# Problem description
Count the lines in the data below that contain the string "question", treating matches as case-sensitive. Reply with the number only.

[Dataset rows]
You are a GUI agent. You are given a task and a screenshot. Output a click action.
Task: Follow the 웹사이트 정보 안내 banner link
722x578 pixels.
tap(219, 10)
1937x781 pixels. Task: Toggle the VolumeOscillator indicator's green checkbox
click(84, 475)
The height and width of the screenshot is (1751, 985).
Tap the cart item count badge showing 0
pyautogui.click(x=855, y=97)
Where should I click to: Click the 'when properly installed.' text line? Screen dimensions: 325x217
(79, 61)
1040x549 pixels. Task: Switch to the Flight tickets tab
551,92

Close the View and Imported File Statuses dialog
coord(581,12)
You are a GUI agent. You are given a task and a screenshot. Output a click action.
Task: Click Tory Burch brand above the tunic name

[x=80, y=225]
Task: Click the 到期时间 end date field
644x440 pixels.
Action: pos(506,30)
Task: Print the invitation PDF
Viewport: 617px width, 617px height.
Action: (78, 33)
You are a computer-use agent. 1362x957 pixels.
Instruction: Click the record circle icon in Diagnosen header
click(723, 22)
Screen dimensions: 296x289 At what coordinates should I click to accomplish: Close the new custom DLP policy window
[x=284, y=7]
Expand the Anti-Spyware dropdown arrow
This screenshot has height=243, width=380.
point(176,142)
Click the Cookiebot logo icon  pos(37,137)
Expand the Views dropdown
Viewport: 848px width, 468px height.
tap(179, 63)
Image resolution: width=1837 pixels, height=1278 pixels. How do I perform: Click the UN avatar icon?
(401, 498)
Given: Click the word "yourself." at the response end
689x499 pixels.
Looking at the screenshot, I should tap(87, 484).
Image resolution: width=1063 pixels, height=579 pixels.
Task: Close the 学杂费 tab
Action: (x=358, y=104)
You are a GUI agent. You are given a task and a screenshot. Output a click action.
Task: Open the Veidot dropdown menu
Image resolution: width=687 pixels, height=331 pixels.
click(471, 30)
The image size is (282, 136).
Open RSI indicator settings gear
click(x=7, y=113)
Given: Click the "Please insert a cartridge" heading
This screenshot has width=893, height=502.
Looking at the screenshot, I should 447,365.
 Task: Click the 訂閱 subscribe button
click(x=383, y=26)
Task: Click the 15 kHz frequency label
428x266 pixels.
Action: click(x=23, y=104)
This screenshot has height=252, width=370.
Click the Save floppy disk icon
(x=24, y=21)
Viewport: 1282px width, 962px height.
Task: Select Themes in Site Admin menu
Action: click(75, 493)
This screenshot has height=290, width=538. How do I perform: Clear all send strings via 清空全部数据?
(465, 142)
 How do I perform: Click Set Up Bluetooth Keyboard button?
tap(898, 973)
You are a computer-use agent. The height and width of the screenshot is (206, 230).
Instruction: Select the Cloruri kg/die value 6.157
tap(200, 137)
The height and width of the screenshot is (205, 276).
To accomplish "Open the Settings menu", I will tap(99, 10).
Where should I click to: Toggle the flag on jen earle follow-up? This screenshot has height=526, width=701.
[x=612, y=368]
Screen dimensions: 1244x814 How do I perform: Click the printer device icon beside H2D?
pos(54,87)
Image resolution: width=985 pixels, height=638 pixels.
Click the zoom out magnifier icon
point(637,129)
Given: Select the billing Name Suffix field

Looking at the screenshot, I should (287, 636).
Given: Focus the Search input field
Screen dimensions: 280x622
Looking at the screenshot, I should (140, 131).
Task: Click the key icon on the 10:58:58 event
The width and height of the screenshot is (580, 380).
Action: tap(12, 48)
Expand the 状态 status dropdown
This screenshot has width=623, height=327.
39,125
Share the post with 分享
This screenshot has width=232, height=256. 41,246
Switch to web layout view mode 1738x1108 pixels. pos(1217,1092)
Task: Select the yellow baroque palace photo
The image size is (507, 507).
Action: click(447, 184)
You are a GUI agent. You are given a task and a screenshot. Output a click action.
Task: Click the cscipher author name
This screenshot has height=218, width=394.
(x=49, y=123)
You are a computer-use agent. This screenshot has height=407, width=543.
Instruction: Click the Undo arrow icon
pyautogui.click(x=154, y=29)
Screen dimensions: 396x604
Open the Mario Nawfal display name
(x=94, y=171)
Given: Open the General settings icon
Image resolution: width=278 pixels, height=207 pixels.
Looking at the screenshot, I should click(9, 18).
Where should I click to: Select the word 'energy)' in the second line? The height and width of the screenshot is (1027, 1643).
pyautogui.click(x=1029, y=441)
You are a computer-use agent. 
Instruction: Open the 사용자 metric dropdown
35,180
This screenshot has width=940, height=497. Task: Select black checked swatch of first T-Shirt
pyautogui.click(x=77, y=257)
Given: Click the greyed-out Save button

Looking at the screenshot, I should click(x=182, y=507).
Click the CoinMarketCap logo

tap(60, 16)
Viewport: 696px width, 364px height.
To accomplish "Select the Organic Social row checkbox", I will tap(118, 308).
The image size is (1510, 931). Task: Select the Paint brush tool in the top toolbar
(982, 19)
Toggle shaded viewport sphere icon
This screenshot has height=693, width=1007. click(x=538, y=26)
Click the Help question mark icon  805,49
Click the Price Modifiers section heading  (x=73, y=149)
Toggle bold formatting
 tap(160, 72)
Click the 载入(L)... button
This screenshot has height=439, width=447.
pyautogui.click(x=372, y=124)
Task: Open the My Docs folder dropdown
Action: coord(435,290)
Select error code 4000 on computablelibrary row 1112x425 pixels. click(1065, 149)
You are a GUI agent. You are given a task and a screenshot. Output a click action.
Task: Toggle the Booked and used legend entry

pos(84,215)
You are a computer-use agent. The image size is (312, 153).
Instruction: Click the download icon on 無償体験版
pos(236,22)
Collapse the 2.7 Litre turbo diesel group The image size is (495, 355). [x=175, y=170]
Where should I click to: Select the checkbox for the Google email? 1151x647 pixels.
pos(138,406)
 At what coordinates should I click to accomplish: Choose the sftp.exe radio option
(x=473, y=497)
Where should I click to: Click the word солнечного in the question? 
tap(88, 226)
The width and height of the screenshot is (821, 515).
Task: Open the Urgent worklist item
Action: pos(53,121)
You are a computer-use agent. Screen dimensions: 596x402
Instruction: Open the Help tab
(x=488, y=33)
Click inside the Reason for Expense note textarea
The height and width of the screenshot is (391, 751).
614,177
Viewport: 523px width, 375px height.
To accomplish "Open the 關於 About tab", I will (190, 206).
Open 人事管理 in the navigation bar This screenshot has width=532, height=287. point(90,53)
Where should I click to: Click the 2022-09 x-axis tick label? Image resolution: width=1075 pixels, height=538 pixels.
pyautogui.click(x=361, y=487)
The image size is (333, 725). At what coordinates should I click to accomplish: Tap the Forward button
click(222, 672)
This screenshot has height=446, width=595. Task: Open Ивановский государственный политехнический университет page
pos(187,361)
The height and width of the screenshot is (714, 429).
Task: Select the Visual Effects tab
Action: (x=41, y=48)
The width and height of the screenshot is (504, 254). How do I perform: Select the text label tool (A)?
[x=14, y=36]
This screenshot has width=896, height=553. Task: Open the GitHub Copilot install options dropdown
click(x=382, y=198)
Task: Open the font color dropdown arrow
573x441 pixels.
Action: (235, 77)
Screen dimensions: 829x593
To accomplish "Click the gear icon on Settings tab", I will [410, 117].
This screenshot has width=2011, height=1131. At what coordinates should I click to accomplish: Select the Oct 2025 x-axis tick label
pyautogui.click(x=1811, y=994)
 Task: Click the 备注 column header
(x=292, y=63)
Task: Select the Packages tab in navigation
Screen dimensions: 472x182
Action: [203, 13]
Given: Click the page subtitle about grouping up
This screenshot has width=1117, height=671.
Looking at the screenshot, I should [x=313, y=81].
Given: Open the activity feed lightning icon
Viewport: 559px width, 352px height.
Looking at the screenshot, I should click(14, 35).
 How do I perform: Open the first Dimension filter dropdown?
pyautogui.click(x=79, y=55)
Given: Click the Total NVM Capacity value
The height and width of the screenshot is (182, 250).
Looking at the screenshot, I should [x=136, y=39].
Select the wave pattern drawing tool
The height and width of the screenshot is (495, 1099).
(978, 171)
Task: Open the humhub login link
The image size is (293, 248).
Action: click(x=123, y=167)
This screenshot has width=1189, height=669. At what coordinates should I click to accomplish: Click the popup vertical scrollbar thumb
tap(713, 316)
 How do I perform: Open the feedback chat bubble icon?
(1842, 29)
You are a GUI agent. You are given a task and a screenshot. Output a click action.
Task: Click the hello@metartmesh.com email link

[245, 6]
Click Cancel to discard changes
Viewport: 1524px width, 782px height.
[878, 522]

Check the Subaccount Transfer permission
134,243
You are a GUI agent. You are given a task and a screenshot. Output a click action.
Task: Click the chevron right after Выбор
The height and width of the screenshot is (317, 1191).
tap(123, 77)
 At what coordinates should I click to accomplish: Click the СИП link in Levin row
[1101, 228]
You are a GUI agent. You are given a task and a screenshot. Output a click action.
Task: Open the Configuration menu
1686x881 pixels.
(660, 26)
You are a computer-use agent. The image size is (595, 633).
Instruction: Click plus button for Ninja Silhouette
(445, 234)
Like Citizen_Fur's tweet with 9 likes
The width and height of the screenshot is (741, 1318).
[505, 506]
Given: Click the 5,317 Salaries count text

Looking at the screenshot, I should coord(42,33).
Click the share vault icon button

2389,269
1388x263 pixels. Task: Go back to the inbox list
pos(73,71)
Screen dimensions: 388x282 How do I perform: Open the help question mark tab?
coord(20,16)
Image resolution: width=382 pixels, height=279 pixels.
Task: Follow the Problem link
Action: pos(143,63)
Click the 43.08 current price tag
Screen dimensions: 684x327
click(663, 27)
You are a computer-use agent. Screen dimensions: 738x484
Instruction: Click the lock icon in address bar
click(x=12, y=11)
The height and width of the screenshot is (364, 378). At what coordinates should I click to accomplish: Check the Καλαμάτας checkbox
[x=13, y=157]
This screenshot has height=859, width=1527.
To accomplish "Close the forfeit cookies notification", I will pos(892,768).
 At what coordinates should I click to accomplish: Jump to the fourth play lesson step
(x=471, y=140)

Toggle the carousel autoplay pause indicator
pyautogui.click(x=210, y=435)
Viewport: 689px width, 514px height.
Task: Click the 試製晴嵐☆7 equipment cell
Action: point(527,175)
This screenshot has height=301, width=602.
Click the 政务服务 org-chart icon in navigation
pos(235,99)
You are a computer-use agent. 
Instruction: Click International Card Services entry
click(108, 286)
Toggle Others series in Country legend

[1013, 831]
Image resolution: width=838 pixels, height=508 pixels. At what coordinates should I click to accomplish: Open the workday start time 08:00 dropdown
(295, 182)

# Exercise result
3